Claude Mutafian / CCAF

90 ans après
Le génocide des Arméniens

Quelques lézardes dans le tabou en Turquie

Malgré tous ces signaux inquiétants, les choses bougent en Turquie, et on assiste à un mouvement certes encore limité, mais qui était, il y a une vingtaine ou même une quinzaine d'années, totalement inimaginable. Ainsi, la maison d'édition stambouliote Belge a eu le courage de publier les traductions turques de plusieurs livres considérés comme compromettants, tels celui de Yves Ternon ou Les quarante jours du Moussa Dagh de Franz Werfel. Des pétitions d'intellectuels turcs ont circulé, demandant à Ankara de reconnaître les faits du passé. Des journalistes turcs ont écrit des articles en ce sens dans divers organes de presse occidentaux. Un historien turc, Taner Akçam, est l'auteur de plusieurs ouvrages sur le génocide, en turc, en allemand, en anglais. à Istanbul en janvier 2005, une exposition de cartes postales arméniennes a obtenu un gros succès. « Quand la Turquie redécouvre sa mémoire arménienne », titrait à cette occasion le quotidien français Libération : l'édifice se lézarde bel et bien.

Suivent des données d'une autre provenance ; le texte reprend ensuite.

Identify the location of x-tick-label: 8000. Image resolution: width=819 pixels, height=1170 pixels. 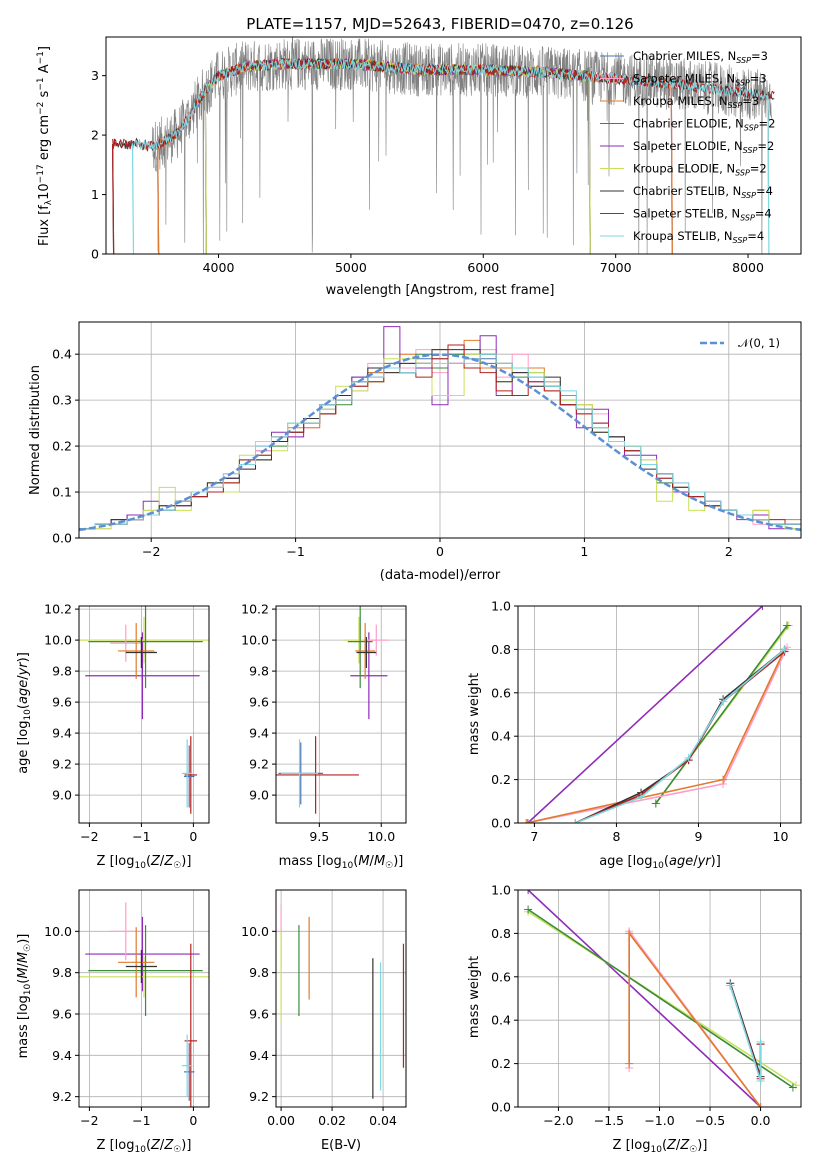
(748, 268).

Le quartier arménien de Eskichéhir

Le quartier arménien de Eskichéhir (Anatolie occidentale) en 1906 : une des cartes postales de l'exposition d'Istanbul en 2005

 

Les dirigeants turcs vont jusqu'à évoquer la nécessité d'une confrontation entre historiens pour « établir la vérité ». C'est bien entendu un piège, car l'accepter reviendrait à admettre que les faits sont encore sujets à discussion. Une des conséquences serait l'arrêt du processus en cours des reconnaissances du génocide par les différents états. Là encore il s'agit toutefois d'une nouveauté dans les propos par rapport au tabou de rigueur jusqu'ici : les autorités turques reconnaissent ainsi que leur version de la réalité est sujette à discussion.